----- MATERIAL PROVIDED -----
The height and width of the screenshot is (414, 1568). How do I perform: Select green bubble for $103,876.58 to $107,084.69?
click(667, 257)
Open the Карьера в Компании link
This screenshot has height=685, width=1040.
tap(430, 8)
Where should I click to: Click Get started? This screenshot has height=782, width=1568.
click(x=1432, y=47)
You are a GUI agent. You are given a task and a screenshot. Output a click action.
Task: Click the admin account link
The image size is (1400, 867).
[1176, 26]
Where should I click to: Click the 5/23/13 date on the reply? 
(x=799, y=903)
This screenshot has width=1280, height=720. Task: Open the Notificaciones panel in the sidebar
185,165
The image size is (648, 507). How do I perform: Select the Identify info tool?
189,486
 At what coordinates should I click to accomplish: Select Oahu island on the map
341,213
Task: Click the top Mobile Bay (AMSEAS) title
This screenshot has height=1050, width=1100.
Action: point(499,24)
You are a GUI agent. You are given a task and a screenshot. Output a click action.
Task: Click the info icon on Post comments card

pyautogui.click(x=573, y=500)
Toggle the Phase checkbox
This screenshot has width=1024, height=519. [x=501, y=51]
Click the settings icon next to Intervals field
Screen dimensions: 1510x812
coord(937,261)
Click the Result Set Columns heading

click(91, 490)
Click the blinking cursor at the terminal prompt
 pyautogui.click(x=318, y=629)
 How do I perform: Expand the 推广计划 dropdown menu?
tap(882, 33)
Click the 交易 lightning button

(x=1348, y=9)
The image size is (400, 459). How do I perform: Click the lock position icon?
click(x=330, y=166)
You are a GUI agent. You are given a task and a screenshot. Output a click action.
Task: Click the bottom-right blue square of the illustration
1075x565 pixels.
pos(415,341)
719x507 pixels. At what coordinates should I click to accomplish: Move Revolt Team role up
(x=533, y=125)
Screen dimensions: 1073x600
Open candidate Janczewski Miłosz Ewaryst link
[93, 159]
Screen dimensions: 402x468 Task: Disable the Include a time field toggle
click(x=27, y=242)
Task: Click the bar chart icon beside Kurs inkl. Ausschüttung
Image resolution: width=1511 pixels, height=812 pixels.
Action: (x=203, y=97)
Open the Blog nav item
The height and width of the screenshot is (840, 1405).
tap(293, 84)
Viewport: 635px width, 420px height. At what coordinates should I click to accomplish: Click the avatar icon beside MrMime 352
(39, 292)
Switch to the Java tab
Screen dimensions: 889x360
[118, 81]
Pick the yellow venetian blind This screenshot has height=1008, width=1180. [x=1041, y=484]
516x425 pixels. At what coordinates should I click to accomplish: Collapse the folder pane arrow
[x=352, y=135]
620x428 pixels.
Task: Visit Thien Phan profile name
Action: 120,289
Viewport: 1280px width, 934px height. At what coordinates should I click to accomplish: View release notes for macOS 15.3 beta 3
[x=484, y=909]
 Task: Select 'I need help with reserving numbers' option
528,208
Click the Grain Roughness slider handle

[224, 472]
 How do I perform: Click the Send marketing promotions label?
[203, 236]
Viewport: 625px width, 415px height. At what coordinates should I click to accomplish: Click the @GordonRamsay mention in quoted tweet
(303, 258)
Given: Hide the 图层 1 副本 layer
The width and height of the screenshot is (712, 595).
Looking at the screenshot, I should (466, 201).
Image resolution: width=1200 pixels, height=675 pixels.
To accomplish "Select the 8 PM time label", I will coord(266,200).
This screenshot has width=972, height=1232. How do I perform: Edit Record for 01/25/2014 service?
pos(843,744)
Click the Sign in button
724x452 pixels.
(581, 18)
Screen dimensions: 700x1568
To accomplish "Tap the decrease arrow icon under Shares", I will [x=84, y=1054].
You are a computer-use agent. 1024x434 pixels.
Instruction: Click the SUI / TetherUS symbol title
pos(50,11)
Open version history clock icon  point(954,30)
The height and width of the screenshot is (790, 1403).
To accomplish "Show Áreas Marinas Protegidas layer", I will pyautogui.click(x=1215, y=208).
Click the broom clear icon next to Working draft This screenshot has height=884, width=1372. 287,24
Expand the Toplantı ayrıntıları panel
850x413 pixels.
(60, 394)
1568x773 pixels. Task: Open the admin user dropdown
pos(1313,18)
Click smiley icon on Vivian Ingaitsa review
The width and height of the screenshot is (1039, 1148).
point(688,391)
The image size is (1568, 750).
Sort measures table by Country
-----
Output the data in full, please, exactly as written.

§ **SOLVED EXERCISE**
The height and width of the screenshot is (414, 1568). How do I perform: Select green bubble for $103,876.58 to $107,084.69?
click(667, 257)
Open the Карьера в Компании link
This screenshot has height=685, width=1040.
tap(430, 8)
Where should I click to: Click Get started? This screenshot has height=782, width=1568.
click(x=1432, y=47)
You are a GUI agent. You are given a task and a screenshot. Output a click action.
Task: Click the admin account link
The image size is (1400, 867).
[1176, 26]
Where should I click to: Click the 5/23/13 date on the reply? 
(x=799, y=903)
This screenshot has width=1280, height=720. Task: Open the Notificaciones panel in the sidebar
185,165
The image size is (648, 507). How do I perform: Select the Identify info tool?
189,486
 At what coordinates should I click to accomplish: Select Oahu island on the map
341,213
Task: Click the top Mobile Bay (AMSEAS) title
This screenshot has height=1050, width=1100.
Action: point(499,24)
You are a GUI agent. You are given a task and a screenshot. Output a click action.
Task: Click the info icon on Post comments card

pyautogui.click(x=573, y=500)
Toggle the Phase checkbox
This screenshot has width=1024, height=519. [x=501, y=51]
Click the settings icon next to Intervals field
Screen dimensions: 1510x812
coord(937,261)
Click the Result Set Columns heading

click(91, 490)
Click the blinking cursor at the terminal prompt
 pyautogui.click(x=318, y=629)
 How do I perform: Expand the 推广计划 dropdown menu?
tap(882, 33)
Click the 交易 lightning button

(x=1348, y=9)
The image size is (400, 459). How do I perform: Click the lock position icon?
click(x=330, y=166)
You are a GUI agent. You are given a task and a screenshot. Output a click action.
Task: Click the bottom-right blue square of the illustration
1075x565 pixels.
pos(415,341)
719x507 pixels. At what coordinates should I click to accomplish: Move Revolt Team role up
(x=533, y=125)
Screen dimensions: 1073x600
Open candidate Janczewski Miłosz Ewaryst link
[93, 159]
Screen dimensions: 402x468 Task: Disable the Include a time field toggle
click(x=27, y=242)
Task: Click the bar chart icon beside Kurs inkl. Ausschüttung
Image resolution: width=1511 pixels, height=812 pixels.
Action: (x=203, y=97)
Open the Blog nav item
The height and width of the screenshot is (840, 1405).
tap(293, 84)
Viewport: 635px width, 420px height. At what coordinates should I click to accomplish: Click the avatar icon beside MrMime 352
(39, 292)
Switch to the Java tab
Screen dimensions: 889x360
[118, 81]
Pick the yellow venetian blind This screenshot has height=1008, width=1180. [x=1041, y=484]
516x425 pixels. At what coordinates should I click to accomplish: Collapse the folder pane arrow
[x=352, y=135]
620x428 pixels.
Task: Visit Thien Phan profile name
Action: 120,289
Viewport: 1280px width, 934px height. At what coordinates should I click to accomplish: View release notes for macOS 15.3 beta 3
[x=484, y=909]
 Task: Select 'I need help with reserving numbers' option
528,208
Click the Grain Roughness slider handle

[224, 472]
 How do I perform: Click the Send marketing promotions label?
[203, 236]
Viewport: 625px width, 415px height. At what coordinates should I click to accomplish: Click the @GordonRamsay mention in quoted tweet
(303, 258)
Given: Hide the 图层 1 副本 layer
The width and height of the screenshot is (712, 595).
Looking at the screenshot, I should (466, 201).
Image resolution: width=1200 pixels, height=675 pixels.
To accomplish "Select the 8 PM time label", I will coord(266,200).
This screenshot has width=972, height=1232. How do I perform: Edit Record for 01/25/2014 service?
pos(843,744)
Click the Sign in button
724x452 pixels.
(581, 18)
Screen dimensions: 700x1568
To accomplish "Tap the decrease arrow icon under Shares", I will [x=84, y=1054].
You are a computer-use agent. 1024x434 pixels.
Instruction: Click the SUI / TetherUS symbol title
pos(50,11)
Open version history clock icon  point(954,30)
The height and width of the screenshot is (790, 1403).
To accomplish "Show Áreas Marinas Protegidas layer", I will pyautogui.click(x=1215, y=208).
Click the broom clear icon next to Working draft This screenshot has height=884, width=1372. 287,24
Expand the Toplantı ayrıntıları panel
850x413 pixels.
(60, 394)
1568x773 pixels. Task: Open the admin user dropdown
pos(1313,18)
Click smiley icon on Vivian Ingaitsa review
The width and height of the screenshot is (1039, 1148).
point(688,391)
The image size is (1568, 750).
Sort measures table by Country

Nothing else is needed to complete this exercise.